After all, since the vaccines were approved quickly for emergency use, they bypassed the normal system of approvals and studies.
On September 22, 2020, the FDA held a meeting and listed the potential serious adverse events their experts would be paying close attention to when monitoring the Vaccine Adverse Event Reporting System (VAERS), where patients and physicians can file all problems encountered after a vaccine is administered; and through the Vaccine Safety Datalink (VSD), a special active system of monitoring Covid-19 vaccine patients.
The list includes Guillain-Barre syndrome, an autoimmune disorder which can be deadly, causing irrecoverable paralysis. The FDA recently warned that the Johnson and Johnson Covid-19 vaccine may be linked to numerous cases of Guillain-Barre syndrome.
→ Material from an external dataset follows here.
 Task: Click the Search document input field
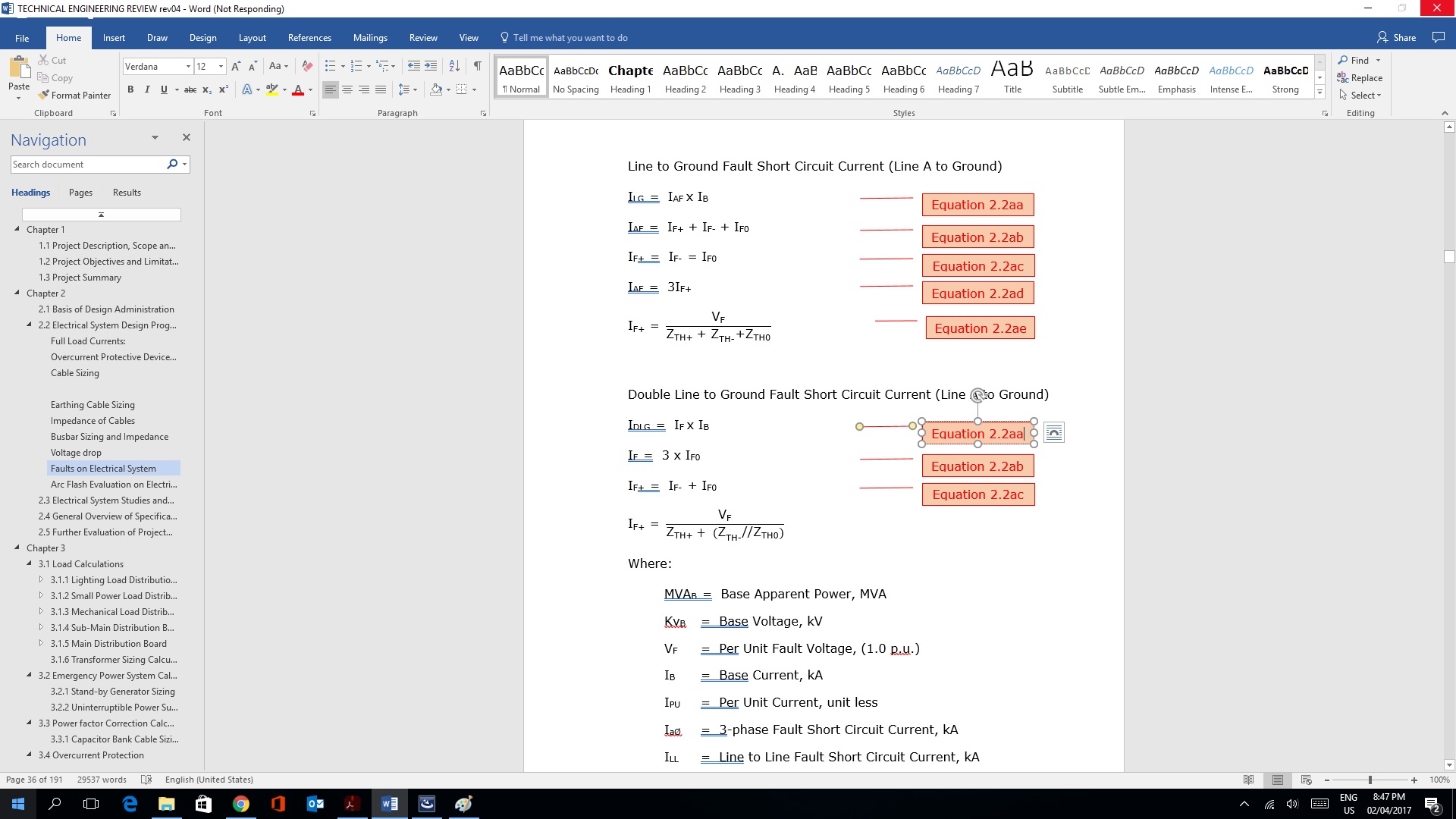coord(87,165)
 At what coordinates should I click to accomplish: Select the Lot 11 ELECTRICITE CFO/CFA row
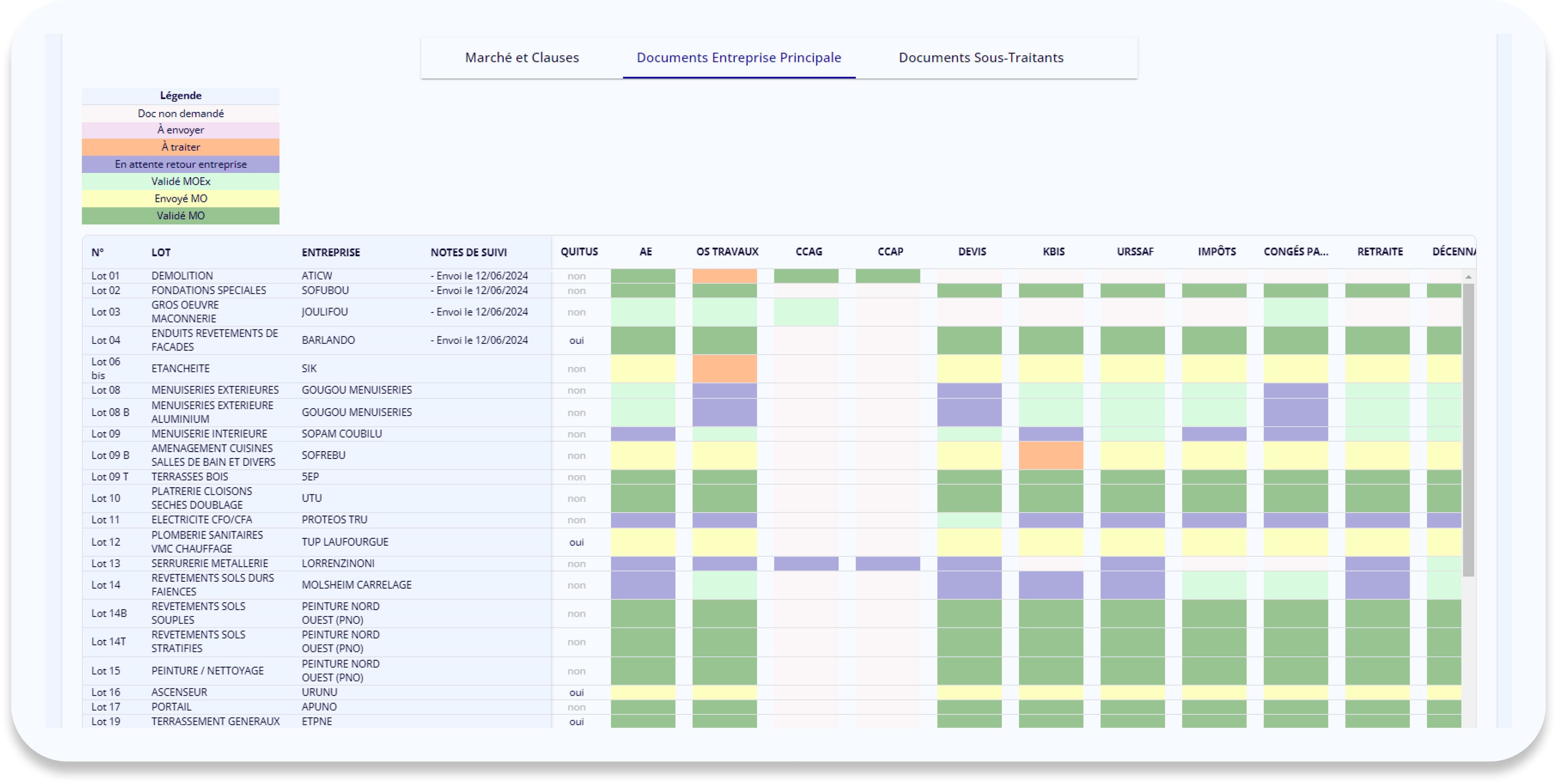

The early list also included blood clots, also the subject of a warning added later to the Johnson and Johnson vaccine; and thrombocytopenia (low blood platelets), a condition reported after Covid-19 vaccination.
Prior to the U.S. warning about Johnson and Johnson, cases of Guillain-Barre syndrome were already reported in other countries after Pfizer's Covid-19 vaccine, as well as Astra Zeneca's (which is not given in the U.S.).
The FDA says the list represents “possible, not known, adverse event outcomes that the FDA will be monitoring for as the vaccine is deployed.”
FDA's Preliminary List of Vaccine Adverse Event Reporting System (VAERS) Adverse Events of Special Interest
- Covid-19 disease
- Vaccination during pregnancy and adverse pregnancy outcomes
- Guillain-Barre syndrome: autoimmune nerve disorder that can cause paralysis and death
- Acute disseminated encephalomyelitis: inflammation and damage of the brain and spinal cord that can cause seizures and coma
- Transverse myelitis (TM): inflammation of both sides of the spinal cord that can be associated with multiple sclerosis (MS) and cause severe pain and total paralysis
- Multiple Sclerosis (MS): an immune system disease of the brain and spinal cord
- Optic Neuritis (NS): inflammation of the optic nerve, possibly leading to blindness
- Acute disseminated encephalomyelitis (ADEM): attack of inflammation in the brain and spinal cord that damages the protective covering of nerve fibers, sometimes following vaccination for measles, mumps, or rubella
- Chronic inflammatory demyelinating polyneuropathy (CIDP): inflammation of nerves closely related to Guillain-Barre paralysis
- Encephalitis: brain damage caused by inflammation, sometimes autoimmune-induced
- Meningoencephalitis: encephalitis involving the three membranes that line the skull and vertebral canal, and enclose the brain and spinal cord
- Meningitis: inflammation (swelling) of the protective membranes covering the brain and spinal cord
- Encephalopathy: brain damage and/or disease
- Ataxia: degenerative disease marked by loss of control of muscles and voluntary movement
- Narcolepsy and cataplexy: sleepiness and muscle weakness triggered by strong emotions
- Autoimmune disease such as: Addison, celiac, Graves, skin rashes and disorders, arthritis, diabetes, lupus, POTS, and MS
- Anaphylaxis: a severe allergic reaction
- Non-anaphylactic allergic reactions
- Acute myocardial infarction: heart attack
- Thrombocytopenia: abnormally low levels of platelets in the blood
- Disseminated intravascular coagulation (DIC): abnormal blood clotting often caused by inflammation
- Venous thromboembolism: blood clots that start in veins
- Arthritis and arthralgia/joint pain
- Kawasaki disease: a serious immune disorder also known as mucocutaneous lymph node syndrome, which causes inflammation, high fever and peeling skin
Included on a draft slide but not seen in the final presentation:
- Multisystem inflammatory Syndrome in Children: potentially deadly inflammation of heart, lungs, kidneys, brain, skin, eyes, or gastrointestinal organs
- Vaccine enhanced disease
The adverse event slide and other information from the Sept. 22 meeting can be found in the presentation at the link below:
The U.S. and world governments have issued numerous warnings and advisories regarding Covid-19 vaccines. However, the FDA and CDC say the vaccines being given in the U.S. are safe and effective for emergency use.